The governors of New York, New Jersey and Connecticut lifted travel bans they had imposed a day earlier and New York City’s subway system restarted after being closed for 10 hours, but officials urged people to stay off snow-covered roadways.
The snow was forecast to continue into early Wednesday morning in eastern New England, which could set a new snowfall record in Boston, where 20.8 inches (53 cm) of snow was already on the ground early afternoon, often piled higher by strong winds.
“There are drifts now of four, five and six feet in some places,” Massachusetts Governor Charlie Baker told reporters. Boston-area subways would remain closed for at least the rest of the day, Baker said.
Storm-driven coastal flooding added to the state’s woes, with low-lying towns south of Boston seeing flood damage.
High tides breached a seawall in Marshfield, Massachusetts, about 30 miles (50 km) south of Boston, damaging 11 homes, several of which were condemned, police said. Waves were splashing over the damaged seawall by afternoon and local police urged residents of the area to evacuate before the next high tide which hit later that evening.

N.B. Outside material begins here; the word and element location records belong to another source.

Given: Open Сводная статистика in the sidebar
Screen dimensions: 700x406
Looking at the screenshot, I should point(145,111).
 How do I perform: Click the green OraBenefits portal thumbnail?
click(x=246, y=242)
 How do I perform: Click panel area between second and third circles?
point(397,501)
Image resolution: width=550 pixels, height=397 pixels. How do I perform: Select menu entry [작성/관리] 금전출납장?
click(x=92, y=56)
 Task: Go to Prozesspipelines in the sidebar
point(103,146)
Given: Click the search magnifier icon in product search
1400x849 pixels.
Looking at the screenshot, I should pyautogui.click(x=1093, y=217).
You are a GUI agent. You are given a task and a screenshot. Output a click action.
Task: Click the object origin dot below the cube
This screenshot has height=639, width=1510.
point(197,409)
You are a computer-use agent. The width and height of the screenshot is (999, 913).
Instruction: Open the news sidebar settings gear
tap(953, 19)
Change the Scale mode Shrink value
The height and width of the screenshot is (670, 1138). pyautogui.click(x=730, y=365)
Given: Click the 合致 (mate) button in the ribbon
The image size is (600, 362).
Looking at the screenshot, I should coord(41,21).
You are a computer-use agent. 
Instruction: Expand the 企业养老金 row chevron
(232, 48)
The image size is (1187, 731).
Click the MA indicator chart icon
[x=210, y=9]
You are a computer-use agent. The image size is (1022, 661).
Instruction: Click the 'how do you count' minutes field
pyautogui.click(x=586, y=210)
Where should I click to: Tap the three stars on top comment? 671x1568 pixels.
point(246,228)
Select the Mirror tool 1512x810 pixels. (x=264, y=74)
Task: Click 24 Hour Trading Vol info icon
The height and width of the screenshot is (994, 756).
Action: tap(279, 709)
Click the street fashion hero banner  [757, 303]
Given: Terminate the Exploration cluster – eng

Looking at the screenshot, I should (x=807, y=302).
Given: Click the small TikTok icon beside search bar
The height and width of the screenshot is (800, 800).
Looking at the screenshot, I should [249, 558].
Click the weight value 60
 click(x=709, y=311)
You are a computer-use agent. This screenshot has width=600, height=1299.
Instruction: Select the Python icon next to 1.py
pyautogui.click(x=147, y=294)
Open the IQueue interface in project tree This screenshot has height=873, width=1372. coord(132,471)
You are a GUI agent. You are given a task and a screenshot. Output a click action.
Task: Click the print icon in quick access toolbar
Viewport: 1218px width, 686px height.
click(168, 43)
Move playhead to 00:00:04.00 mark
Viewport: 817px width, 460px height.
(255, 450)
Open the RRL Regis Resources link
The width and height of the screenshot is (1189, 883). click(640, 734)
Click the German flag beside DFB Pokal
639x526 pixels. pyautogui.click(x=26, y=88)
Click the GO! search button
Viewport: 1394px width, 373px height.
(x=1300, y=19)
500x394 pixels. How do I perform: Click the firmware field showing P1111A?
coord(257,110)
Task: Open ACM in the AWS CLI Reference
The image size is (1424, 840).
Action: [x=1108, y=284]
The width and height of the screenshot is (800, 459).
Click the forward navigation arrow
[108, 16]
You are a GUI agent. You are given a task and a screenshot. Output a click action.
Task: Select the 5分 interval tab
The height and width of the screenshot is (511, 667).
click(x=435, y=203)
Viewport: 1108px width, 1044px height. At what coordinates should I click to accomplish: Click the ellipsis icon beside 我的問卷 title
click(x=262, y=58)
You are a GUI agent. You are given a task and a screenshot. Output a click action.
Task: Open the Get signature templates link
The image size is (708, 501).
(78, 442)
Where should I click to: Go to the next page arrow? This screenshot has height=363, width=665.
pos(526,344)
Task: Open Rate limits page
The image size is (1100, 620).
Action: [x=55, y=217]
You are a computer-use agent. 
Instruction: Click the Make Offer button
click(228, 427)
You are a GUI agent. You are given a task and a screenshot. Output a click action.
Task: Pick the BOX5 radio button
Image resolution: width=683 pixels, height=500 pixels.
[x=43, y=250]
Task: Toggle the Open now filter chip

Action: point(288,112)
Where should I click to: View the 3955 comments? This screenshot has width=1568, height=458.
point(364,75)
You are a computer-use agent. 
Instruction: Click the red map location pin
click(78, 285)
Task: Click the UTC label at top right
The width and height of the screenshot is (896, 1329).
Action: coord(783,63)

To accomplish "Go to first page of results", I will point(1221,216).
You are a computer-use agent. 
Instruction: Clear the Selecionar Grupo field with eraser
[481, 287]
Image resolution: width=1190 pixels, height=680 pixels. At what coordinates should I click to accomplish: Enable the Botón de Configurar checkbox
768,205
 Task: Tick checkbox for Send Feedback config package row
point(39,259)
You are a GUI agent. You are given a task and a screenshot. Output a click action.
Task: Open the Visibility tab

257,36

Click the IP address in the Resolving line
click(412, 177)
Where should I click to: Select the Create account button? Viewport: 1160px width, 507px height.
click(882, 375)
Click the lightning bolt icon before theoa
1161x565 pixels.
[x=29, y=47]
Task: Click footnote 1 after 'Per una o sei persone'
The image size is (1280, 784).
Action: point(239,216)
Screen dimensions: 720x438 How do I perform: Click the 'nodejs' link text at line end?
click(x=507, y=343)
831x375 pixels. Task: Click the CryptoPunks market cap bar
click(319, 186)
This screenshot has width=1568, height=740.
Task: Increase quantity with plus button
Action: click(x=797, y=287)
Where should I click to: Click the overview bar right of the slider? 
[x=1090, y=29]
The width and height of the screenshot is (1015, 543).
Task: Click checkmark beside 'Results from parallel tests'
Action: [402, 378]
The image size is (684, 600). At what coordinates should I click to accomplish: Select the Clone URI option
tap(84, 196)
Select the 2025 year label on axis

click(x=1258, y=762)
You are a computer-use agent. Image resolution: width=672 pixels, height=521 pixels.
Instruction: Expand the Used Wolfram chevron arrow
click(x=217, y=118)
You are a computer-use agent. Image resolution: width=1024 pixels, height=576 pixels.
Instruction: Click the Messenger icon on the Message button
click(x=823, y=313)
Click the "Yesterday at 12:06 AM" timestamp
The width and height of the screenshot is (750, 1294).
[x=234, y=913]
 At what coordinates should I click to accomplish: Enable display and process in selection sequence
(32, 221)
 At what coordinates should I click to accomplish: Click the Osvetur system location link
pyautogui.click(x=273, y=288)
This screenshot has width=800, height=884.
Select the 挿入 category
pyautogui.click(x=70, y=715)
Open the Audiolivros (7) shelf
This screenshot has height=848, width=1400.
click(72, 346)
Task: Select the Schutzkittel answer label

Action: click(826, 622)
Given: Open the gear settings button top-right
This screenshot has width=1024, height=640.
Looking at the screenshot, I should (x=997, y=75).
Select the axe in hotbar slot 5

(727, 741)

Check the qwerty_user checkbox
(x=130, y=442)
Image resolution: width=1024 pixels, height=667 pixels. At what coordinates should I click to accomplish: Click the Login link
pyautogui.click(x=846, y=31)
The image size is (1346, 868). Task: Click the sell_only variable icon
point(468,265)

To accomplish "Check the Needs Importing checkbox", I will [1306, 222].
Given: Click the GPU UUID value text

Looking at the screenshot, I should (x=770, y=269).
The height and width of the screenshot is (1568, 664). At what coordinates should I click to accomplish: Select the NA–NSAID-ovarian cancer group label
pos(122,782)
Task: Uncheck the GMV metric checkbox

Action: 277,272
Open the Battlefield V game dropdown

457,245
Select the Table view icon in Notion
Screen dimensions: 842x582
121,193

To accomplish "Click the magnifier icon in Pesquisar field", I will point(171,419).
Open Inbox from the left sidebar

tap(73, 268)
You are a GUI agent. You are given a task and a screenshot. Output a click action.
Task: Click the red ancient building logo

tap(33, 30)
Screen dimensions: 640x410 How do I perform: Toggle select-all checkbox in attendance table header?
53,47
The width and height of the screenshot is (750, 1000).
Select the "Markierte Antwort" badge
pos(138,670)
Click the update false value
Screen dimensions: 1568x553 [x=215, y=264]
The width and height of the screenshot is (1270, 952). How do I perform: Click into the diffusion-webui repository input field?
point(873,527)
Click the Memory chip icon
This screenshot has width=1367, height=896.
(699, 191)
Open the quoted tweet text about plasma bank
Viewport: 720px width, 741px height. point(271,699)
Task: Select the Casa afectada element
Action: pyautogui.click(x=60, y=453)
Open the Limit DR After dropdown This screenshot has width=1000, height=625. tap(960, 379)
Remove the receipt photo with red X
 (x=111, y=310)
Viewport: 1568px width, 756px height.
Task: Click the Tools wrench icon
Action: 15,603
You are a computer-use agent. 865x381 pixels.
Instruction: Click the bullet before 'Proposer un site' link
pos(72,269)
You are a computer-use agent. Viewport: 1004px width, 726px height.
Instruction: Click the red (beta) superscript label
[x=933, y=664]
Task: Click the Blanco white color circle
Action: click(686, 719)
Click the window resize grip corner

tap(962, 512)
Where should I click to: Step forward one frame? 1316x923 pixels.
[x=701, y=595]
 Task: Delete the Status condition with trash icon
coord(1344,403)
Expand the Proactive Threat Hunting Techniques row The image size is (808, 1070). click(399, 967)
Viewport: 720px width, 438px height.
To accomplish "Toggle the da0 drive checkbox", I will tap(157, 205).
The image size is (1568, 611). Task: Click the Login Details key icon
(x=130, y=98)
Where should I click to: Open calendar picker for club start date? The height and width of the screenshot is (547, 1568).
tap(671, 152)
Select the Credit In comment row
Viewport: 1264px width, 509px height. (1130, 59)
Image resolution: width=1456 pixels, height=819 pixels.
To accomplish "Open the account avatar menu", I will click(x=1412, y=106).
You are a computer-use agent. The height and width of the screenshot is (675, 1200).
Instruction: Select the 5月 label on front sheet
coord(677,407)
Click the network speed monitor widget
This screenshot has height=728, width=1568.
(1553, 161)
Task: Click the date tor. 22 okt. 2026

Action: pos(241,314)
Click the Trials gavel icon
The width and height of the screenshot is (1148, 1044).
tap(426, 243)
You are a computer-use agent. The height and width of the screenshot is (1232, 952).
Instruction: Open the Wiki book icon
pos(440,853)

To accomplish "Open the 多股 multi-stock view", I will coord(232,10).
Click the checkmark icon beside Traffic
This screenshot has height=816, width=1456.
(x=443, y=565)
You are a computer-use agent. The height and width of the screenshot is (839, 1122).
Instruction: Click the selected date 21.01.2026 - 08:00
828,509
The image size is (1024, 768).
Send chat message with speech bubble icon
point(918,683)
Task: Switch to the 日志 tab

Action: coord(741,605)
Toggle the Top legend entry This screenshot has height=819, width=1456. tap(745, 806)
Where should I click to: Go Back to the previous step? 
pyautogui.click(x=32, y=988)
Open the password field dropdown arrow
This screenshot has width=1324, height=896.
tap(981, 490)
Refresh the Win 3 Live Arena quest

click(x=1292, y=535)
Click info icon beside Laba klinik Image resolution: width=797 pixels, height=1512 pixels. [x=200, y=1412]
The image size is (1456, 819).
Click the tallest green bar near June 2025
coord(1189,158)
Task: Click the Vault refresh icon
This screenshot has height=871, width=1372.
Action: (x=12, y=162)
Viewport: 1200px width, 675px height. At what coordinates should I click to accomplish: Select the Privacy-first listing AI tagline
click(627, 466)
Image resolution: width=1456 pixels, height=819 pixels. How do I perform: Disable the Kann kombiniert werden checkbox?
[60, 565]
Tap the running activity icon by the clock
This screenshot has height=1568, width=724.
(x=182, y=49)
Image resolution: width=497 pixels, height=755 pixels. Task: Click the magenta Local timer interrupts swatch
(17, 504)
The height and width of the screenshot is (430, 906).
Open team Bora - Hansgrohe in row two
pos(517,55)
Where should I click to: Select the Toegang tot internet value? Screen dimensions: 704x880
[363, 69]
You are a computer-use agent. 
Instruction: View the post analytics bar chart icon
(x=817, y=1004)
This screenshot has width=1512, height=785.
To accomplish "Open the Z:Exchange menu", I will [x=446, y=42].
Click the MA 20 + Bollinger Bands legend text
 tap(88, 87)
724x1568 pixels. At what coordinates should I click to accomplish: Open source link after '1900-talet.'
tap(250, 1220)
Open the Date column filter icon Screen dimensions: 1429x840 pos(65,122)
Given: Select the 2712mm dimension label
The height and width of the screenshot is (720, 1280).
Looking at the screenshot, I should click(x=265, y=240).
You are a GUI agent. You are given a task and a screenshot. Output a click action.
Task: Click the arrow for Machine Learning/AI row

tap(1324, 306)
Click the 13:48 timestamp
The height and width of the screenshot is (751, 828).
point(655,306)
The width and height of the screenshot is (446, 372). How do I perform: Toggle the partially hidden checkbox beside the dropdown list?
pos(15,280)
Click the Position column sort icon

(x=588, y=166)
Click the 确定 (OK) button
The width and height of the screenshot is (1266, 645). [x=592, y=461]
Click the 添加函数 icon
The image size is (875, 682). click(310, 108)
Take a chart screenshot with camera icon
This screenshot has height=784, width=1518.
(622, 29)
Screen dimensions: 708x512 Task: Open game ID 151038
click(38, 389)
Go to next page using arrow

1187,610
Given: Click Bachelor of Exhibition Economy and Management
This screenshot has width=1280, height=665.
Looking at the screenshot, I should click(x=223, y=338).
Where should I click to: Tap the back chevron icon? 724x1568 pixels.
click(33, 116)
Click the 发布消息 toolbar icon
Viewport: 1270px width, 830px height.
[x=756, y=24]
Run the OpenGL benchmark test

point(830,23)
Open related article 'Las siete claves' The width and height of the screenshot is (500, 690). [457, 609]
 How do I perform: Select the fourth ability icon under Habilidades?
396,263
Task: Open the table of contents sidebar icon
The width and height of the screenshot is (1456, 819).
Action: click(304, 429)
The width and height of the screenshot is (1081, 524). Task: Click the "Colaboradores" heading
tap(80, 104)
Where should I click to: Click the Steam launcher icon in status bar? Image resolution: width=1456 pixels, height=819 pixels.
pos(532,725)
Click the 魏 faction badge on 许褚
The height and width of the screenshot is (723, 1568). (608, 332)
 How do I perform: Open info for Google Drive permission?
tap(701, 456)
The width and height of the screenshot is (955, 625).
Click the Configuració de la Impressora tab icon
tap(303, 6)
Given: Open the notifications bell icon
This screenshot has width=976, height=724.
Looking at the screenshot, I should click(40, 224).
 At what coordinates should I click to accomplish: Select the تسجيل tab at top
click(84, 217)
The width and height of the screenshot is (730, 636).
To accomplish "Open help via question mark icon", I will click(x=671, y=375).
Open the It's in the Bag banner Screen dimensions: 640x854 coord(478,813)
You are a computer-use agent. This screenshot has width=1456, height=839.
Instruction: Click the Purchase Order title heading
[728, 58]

The heaviest snowfall was recorded outside Boston, with 32.5 inches (83 cm) reported in Auburn, Massachusetts, and 30 inches (76.2 cm) reported in Framingham.
Authorities were also working to restore power at the resort island of Nantucket, off Massachusetts, where most homes and businesses had lost power early in the day.
Some 45,900 customers across the storm-hit region were without power, according to local utilities, with the bulk of the outages on Massachusetts’ Cape Cod and outlying islands.
Police said a teenager died late on Monday when he crashed into a lamppost on a street where he was snow-tubing in the New York City suburb of Suffolk County, on the east end of Long Island, which saw more than two feet of snow in places.